Mazda Iconic SP: rising EV costs threaten production hopes
Autocar reports the gorgeous Iconic SP concept—Mazda’s sleek sports-car vision—may be a victim of EV economics. Low-volume sports cars aren’t friendly to battery cost curves, and even a clever multi-energy approach doesn’t fix the math. It’s a shame; Mazda’s chassis people have a way of tuning feel that makes Tuesday evenings special. Fingers crossed they find a path, even if it’s a longer runway to market.
Design and tech curios: avatars, minivans, and the weird stuff we secretly love
Do you actually want an AI companion in your car?
CarScoops asks the question, and after a week of living with a chatty avatar in a recent test car, I’m torn. On one hand, natural-language stuff is brilliant for real tasks—“set the temp to 21,” “find me parking near the stadium.” On the other, cutesy faces and small talk feel like a digital puppy you can’t quite housetrain. My take: give me fast, accurate voice control and skip the cartoon. Unless it can make coffee.
- Good: Hands-on-the-wheel convenience, fewer menu dives.

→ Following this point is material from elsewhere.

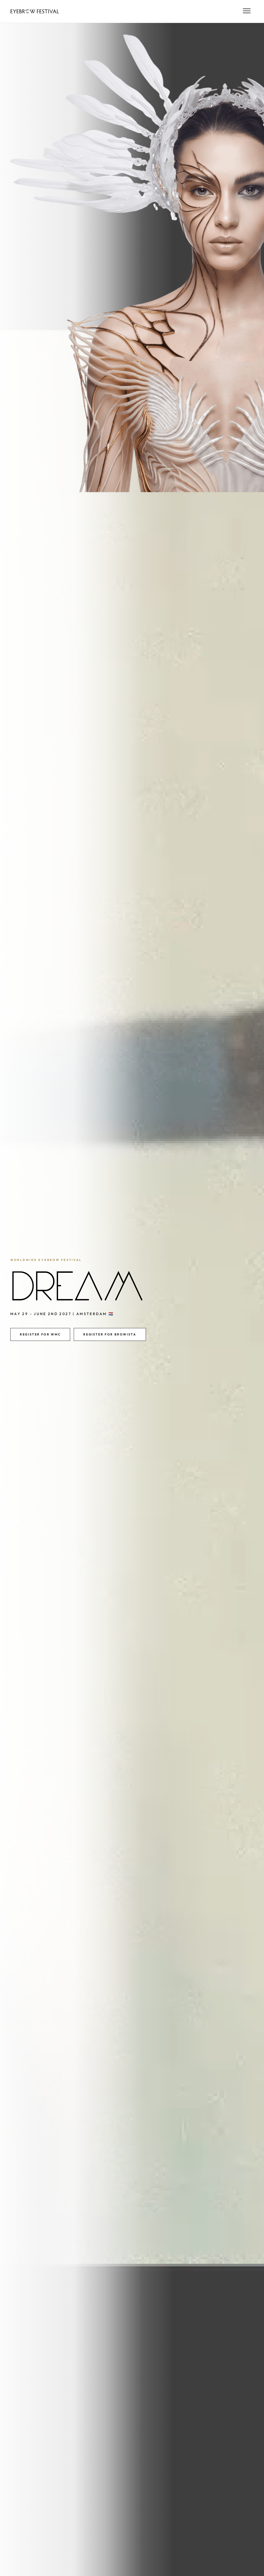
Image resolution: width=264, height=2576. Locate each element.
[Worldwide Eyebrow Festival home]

 - Bad: Latency, data privacy questions, and uncanny-valley cheerfulness.
 
Honda Odyssey, reimagined with Prelude swagger
A design study imagines the Odyssey with Prelude-inspired cues—and, oddly, it works. Minivans deserve a little swagger; they’ve been carrying our lives for decades. Give me sliding doors, a low load floor, and a bit of coupe-ish shoulder line and I’ll happily valet it without apologizing.
Quick shopping notes
- Considering a T-Roc R in Australia? Treat this as last call. Drive one on your daily route; decide with your spine, not just your stopwatch.
 - Eyeing the updated Tiguan or Tayron? If infotainment UX is a priority, spend time in the menus before you buy—small software tweaks can be a big daily win.
 - Audi A3 150 kW quattro: a great “one car” solution if you juggle wet winters and want premium feel without S/RS running costs.
 - Chery Tiggo 9: Bring your family, your child seats, and your weekend kit to the test drive. Space and NVH are where flagships earn their stripes.
 
Conclusion
Today’s theme is movement. VW’s pulling one spicy SKU off the board while advancing others, Audi’s found a sweet spot for the A3, and Chinese brands continue to push everyone to do more, for less. Enthusiasts get the usual cocktail of temptation and frustration: ZR1 mania on one side, sports-car economics on the other. As ever, the smart play is to drive the shortlist, check the fine print, and buy the car that makes you look forward to Monday morning.
FAQ
Is the Volkswagen T-Roc R being discontinued in Australia?
Production for Australia is wrapping up. If you want one, check with dealers for remaining stock.
What’s new with the 2026 Volkswagen Tiguan and Tayron?
Volkswagen has announced early upgrades bringing added equipment and refinements. Expect incremental hardware and software improvements.
How powerful is the 2026 Audi A3 TFSI quattro?
The newly announced variant for Australia is rated at 150 kW and features quattro all-wheel drive.
What’s the headline on October sales?
Early figures suggest Tesla is down while Polestar is up. It’s a snapshot, not a full-month verdict, but it shows momentum shifts.
What’s the status of the Chery Tiggo 9?
Chery has announced price and specs for the 2026 Tiggo 9, positioning it as a flagship SUV with strong value and upscale intent.